R. Because by Thy holy Cross Thou hast redeemed the world.
Meditation
From noon until three in the afternoon, darkness covered the whole land. Jesus cried out in the words of Psalm 22: "My God, my God, why have you forsaken me?" (Matthew 27:46; Mark 15:34). He said "I thirst" (John 19:28). He was offered wine vinegar on a sponge. Then he cried out with a loud voice — Luke records the words: "Father, into your hands I commend my spirit" (Luke 23:46); John records: "It is finished" (John 19:30) — and he breathed his last. The curtain of the Temple was torn in two from top to bottom. The centurion who witnessed his death declared: "Truly this man was the Son of God" (Mark 15:39).
The cry of abandonment — "My God, my God, why have you forsaken me?" — is the opening line of Psalm 22, a psalm that moves from anguish to trust to praise and ends in triumph. Jesus, who knew the psalter perfectly, is not merely expressing despair; he is praying the entire trajectory of the psalm from the extreme point of human suffering. He enters into the darkest human experience — the feeling of being abandoned by God — so that no human being who experiences that darkness will ever be alone in it. He has gone there before us. He has sanctified even the cry of desolation.

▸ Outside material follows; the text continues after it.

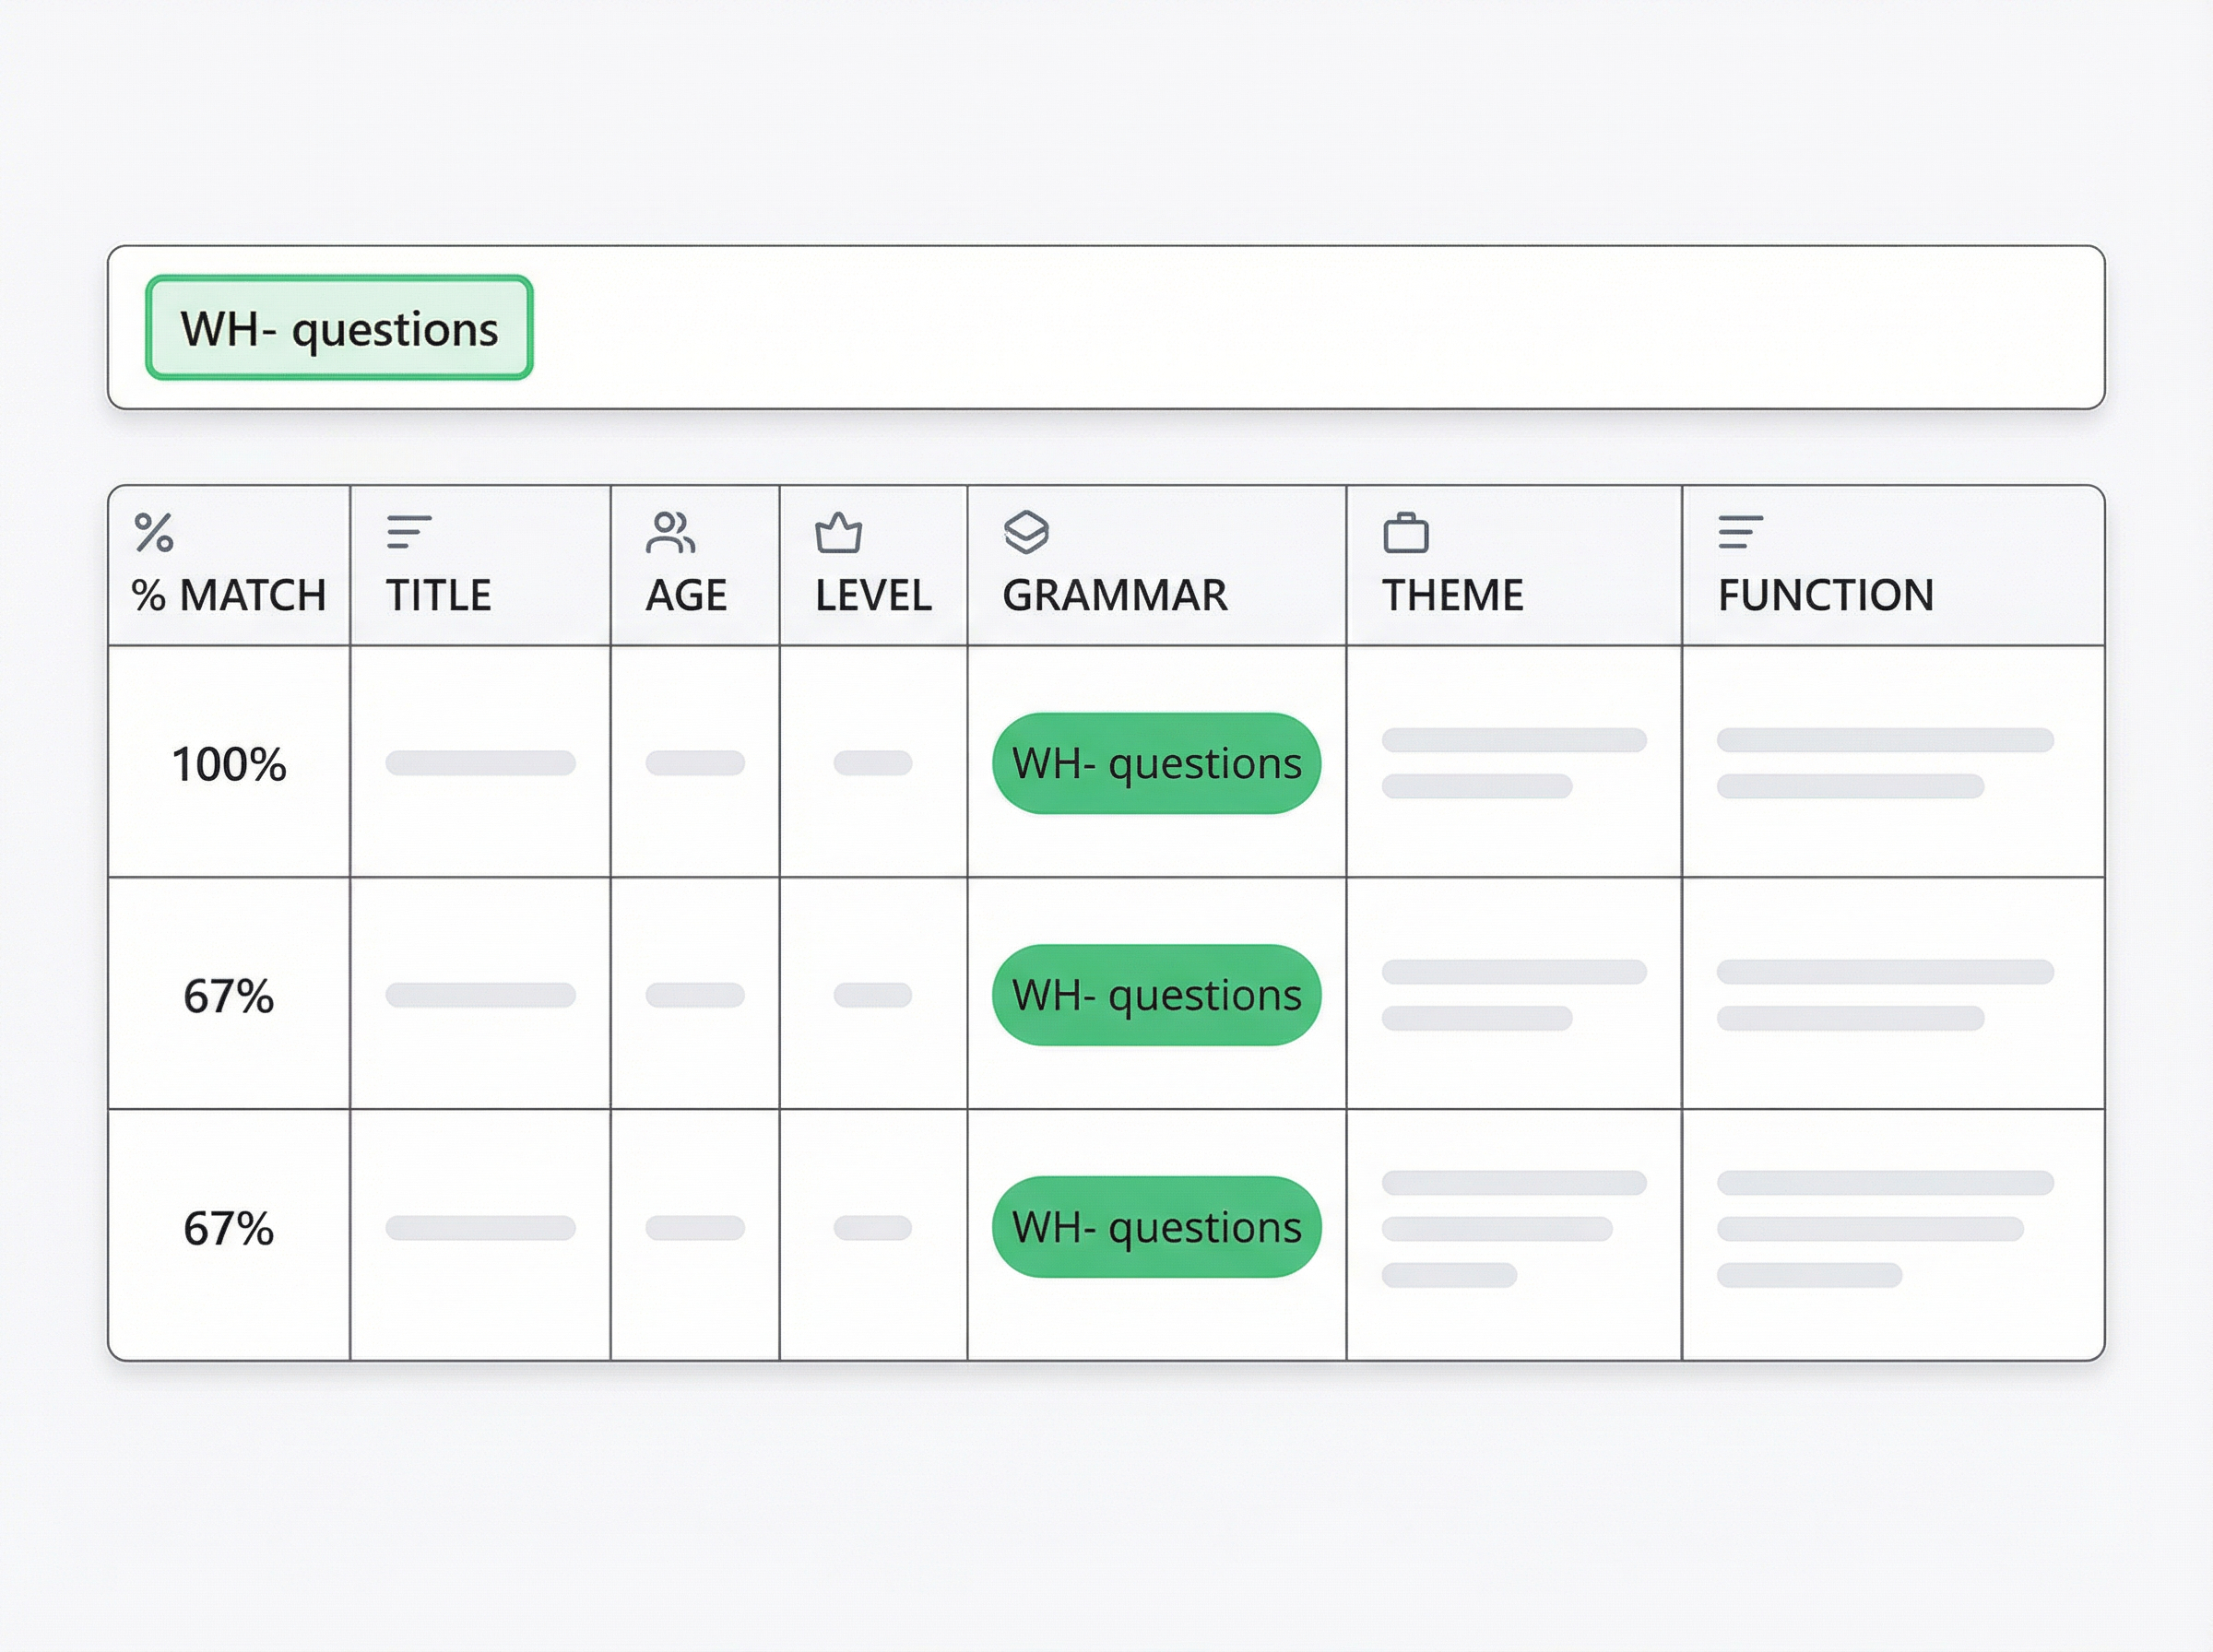The image size is (2213, 1652).
Task: Click the layers icon above GRAMMAR
Action: [1026, 532]
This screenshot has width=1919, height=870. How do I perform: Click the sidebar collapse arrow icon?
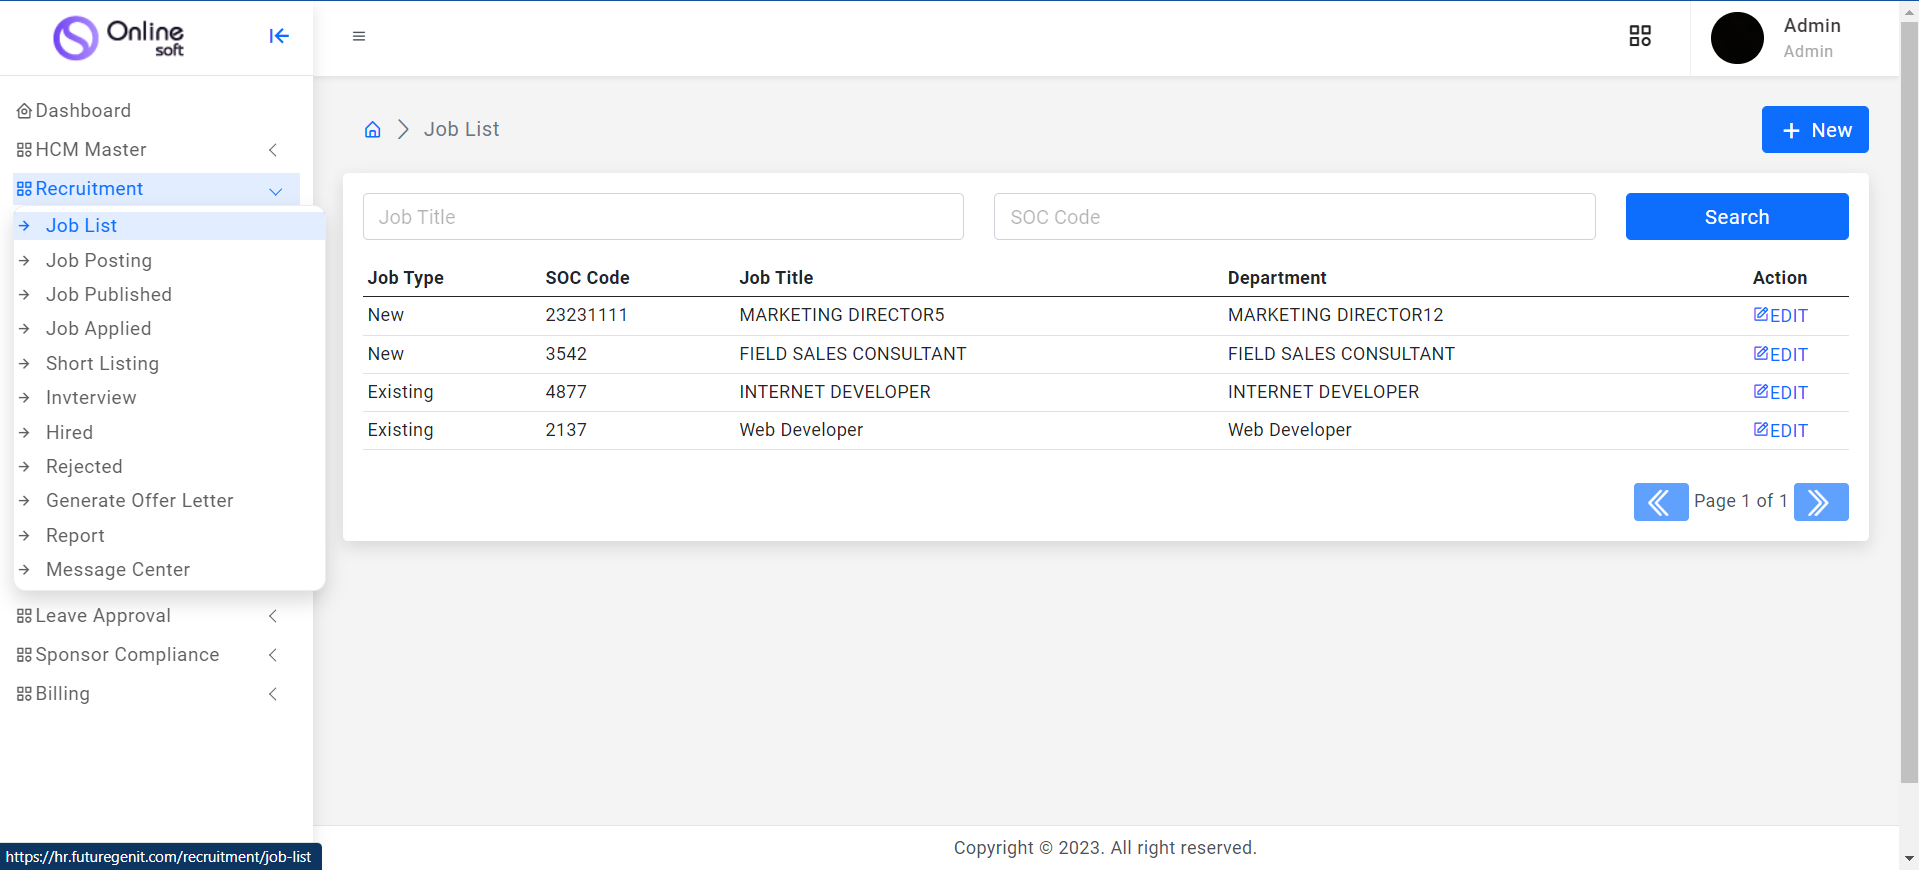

"It is finished" — the Greek word tetelestai — does not mean "it is over" in the sense of defeat. It means "it is completed," "it is accomplished," "it is brought to perfection." The work of redemption that the Father sent the Son to do is now done. The world has been saved. The gates of Paradise, closed since Eden, are swinging open. The thirteenth Scriptural station is the hinge of history: before it, sin and death reign; after it, mercy and life begin their long victory.
Prayer
Lord Jesus, at the moment of your death you commended your spirit to the Father and declared the work of redemption finished. We thank you for the cost you paid for our salvation. Receive our lives as your dwelling place, and let the fruit of your Passion bring forth in us everything you suffered to create. Amen.